→ **Task description**
Only the lines with "computer" in the entries below belong in the answer; please copy them.

→ **Records**

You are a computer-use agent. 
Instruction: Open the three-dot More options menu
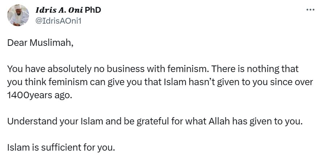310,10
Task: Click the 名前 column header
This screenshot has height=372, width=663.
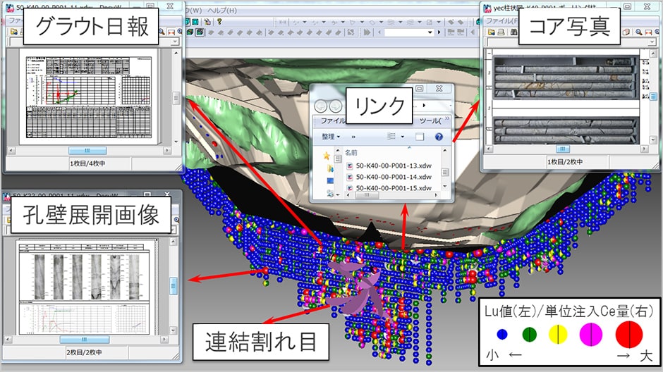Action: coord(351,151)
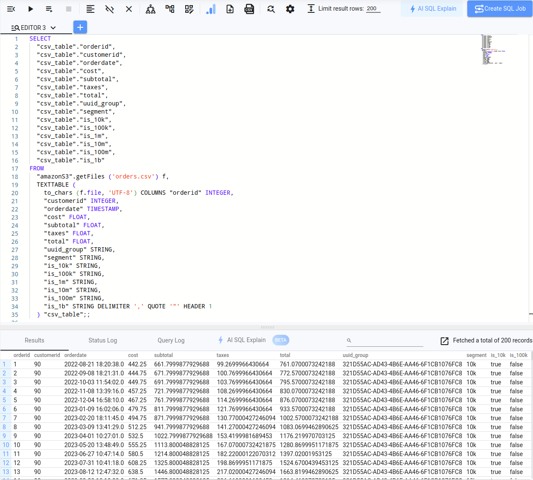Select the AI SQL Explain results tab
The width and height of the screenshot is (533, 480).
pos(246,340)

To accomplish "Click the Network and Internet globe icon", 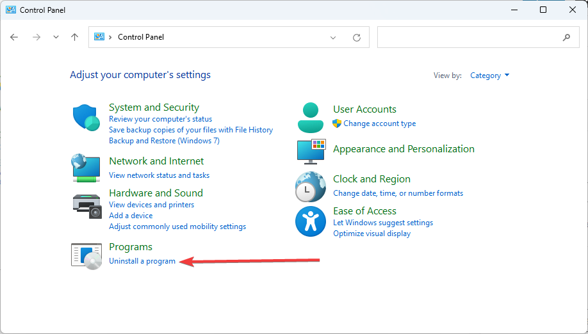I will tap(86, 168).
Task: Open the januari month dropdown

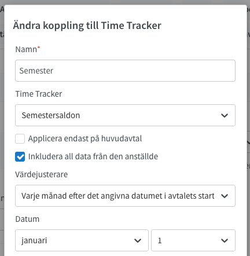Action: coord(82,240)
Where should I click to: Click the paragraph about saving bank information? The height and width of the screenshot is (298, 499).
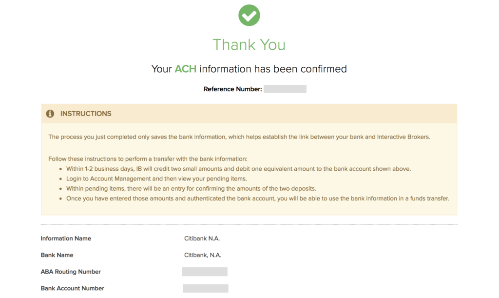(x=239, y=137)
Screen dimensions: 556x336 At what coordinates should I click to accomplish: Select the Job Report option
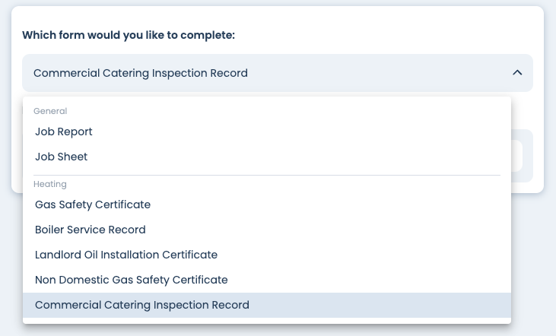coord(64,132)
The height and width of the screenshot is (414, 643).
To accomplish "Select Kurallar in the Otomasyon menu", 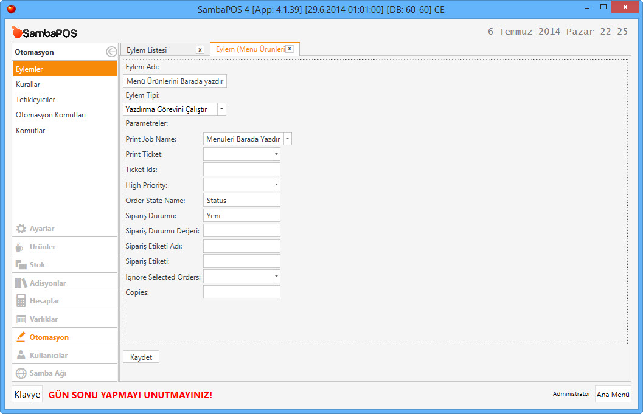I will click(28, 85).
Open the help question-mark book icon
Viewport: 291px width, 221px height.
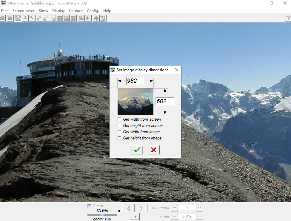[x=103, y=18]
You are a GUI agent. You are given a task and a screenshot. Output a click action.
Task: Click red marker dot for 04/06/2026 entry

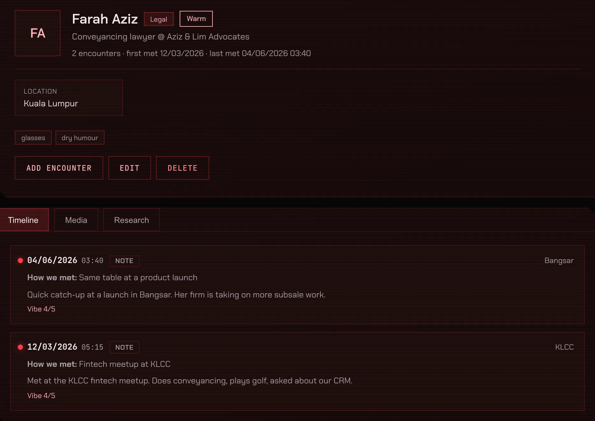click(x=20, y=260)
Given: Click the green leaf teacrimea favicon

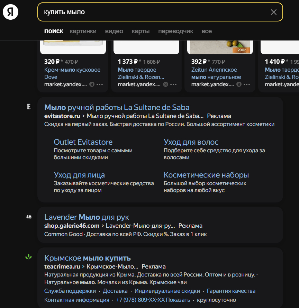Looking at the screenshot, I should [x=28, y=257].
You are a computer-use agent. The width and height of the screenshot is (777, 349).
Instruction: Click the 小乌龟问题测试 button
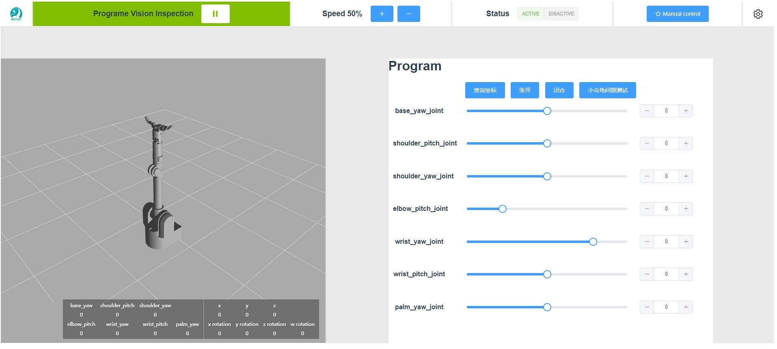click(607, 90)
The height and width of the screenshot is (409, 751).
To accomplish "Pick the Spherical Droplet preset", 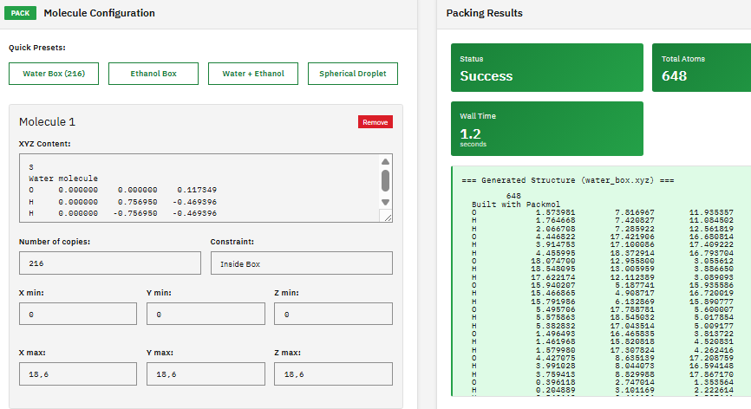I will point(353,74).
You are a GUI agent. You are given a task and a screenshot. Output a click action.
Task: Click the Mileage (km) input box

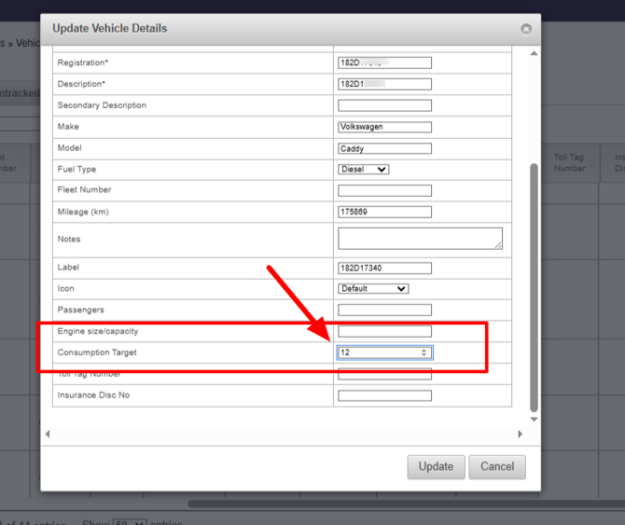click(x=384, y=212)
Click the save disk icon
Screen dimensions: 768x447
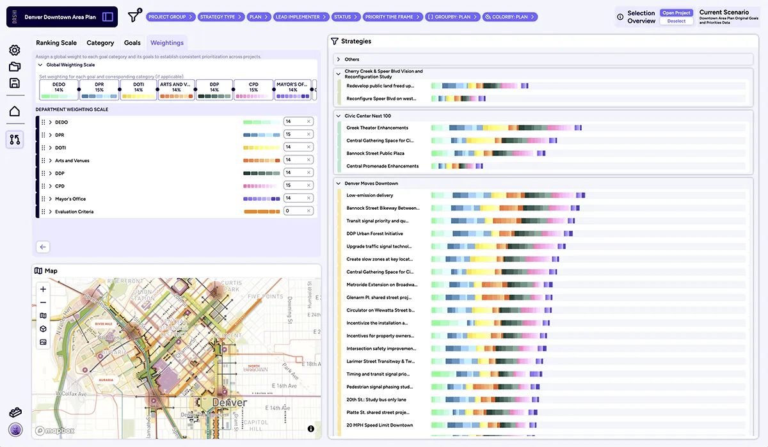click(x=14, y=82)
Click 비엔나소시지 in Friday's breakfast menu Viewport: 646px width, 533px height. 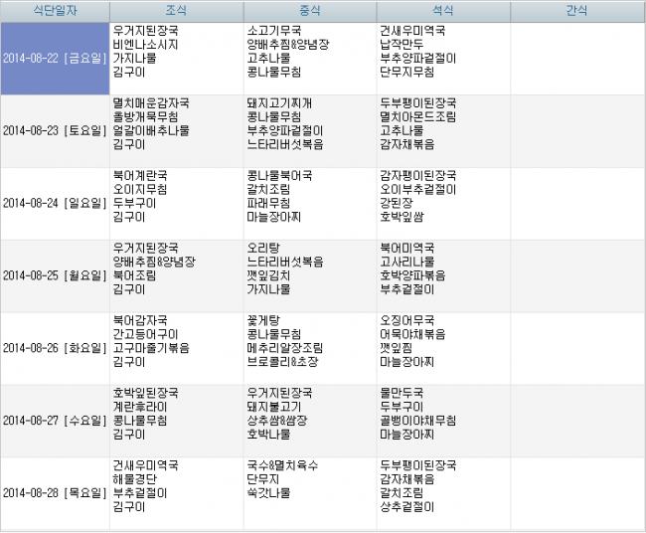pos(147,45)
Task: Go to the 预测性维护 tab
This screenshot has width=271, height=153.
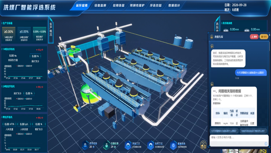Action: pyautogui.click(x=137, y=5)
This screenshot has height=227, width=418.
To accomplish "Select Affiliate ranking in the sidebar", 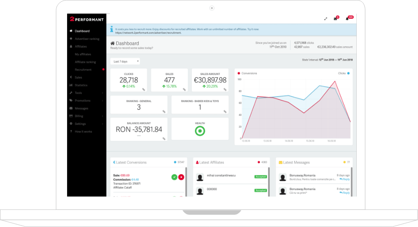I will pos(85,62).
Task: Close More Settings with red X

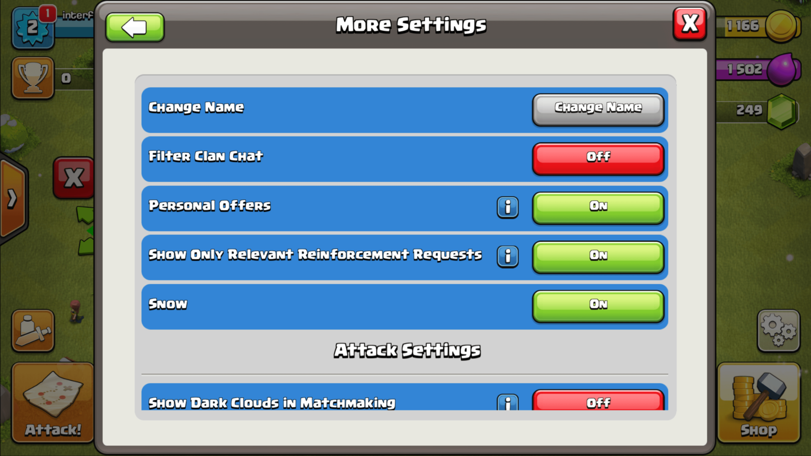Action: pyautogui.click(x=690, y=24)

→ **Result below**
You are a computer-use agent. 
You are a computer-use agent. The width and height of the screenshot is (777, 349).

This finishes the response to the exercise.